What You Need To Know About “Right To Dissent”
Until Monday, May 30, artist Tushar Joag can be found cocooned in a stuffy cage of
sorts at a ramshackle venue in Colaba. Why is he there and why should you care? Everything you need to know about “Right To Dissent”, a new art show that began at Clark House on Tuesday, May 24.
Why is Tushar Joag in a cocoon?
Contemporary artist Joag has long believed that good art has to socially engage, otherwise it ceases to be relevant.

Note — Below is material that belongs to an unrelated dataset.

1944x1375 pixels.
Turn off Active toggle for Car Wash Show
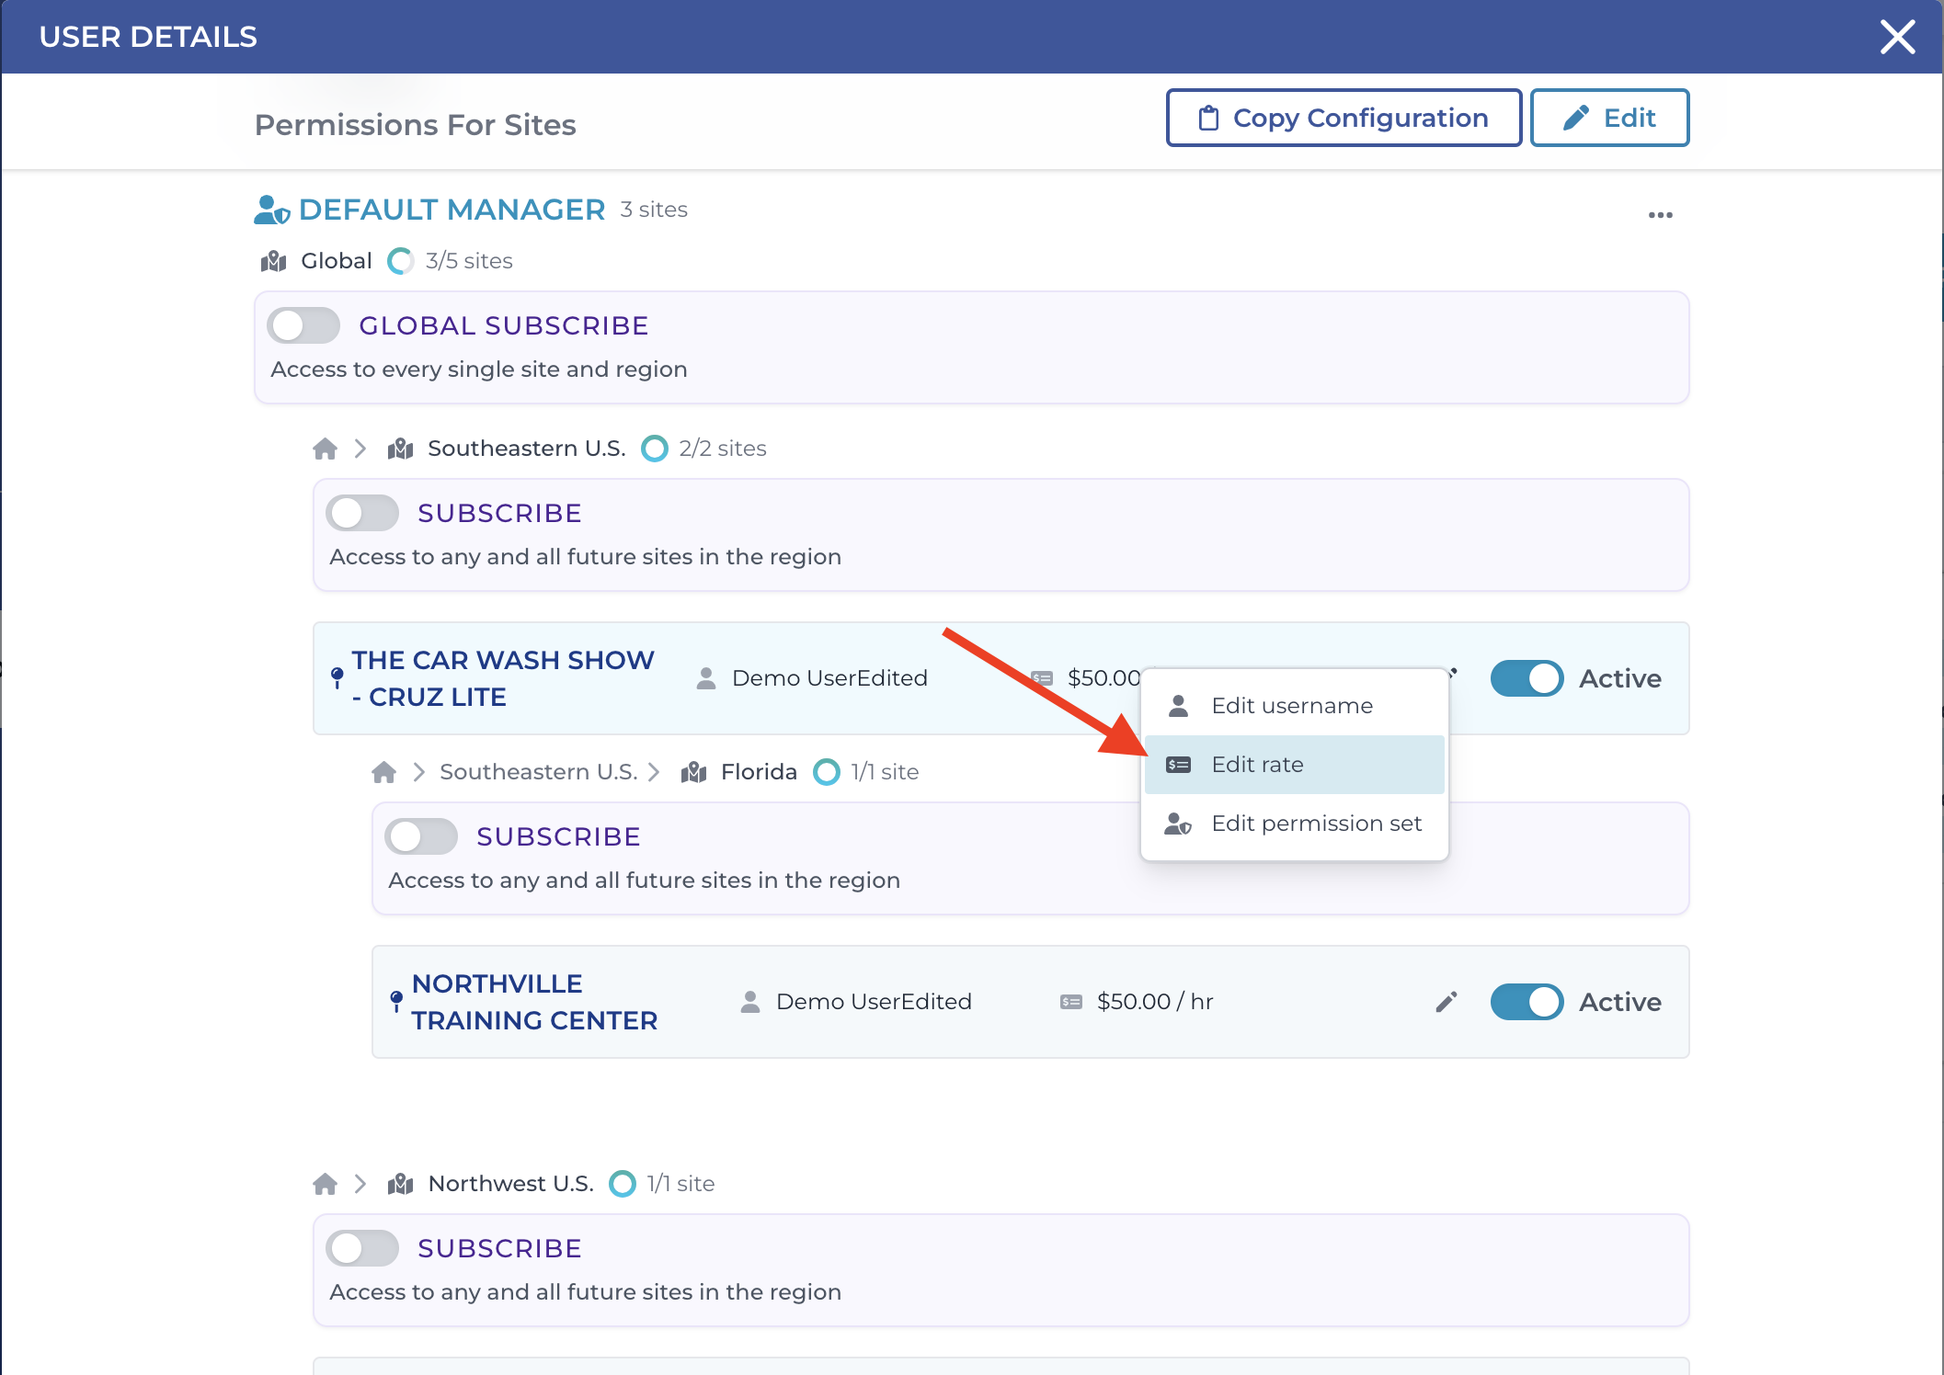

Last year, he embarked upon a circuitous motorcycle journey from Mumbai to Shanghai to comment on bilateral relations between India and China, and even set up a dummy corporation, Unicell that “suggests absurd solutions to the urban situations around him”. For “Right To Dissent”, Joag convened 11 other artists, who cobbled together this show to bring back the spotlight on human rights activist Binayak Sen. To do this, Joag will live, eat and sleep in an enclosure that has been walled up on one side by a dense wall of string. Other than a small slit, through which he will be passed water and food, Joag has nothing but a single pair of clothes (he does, however, have access to a toilet). He will pass his time by trying to fill as many notebooks as possible with the sentence: “I will not lose faith in the Indian Democracy and Judiciary.”
What’s all this got to do with Binayak Sen?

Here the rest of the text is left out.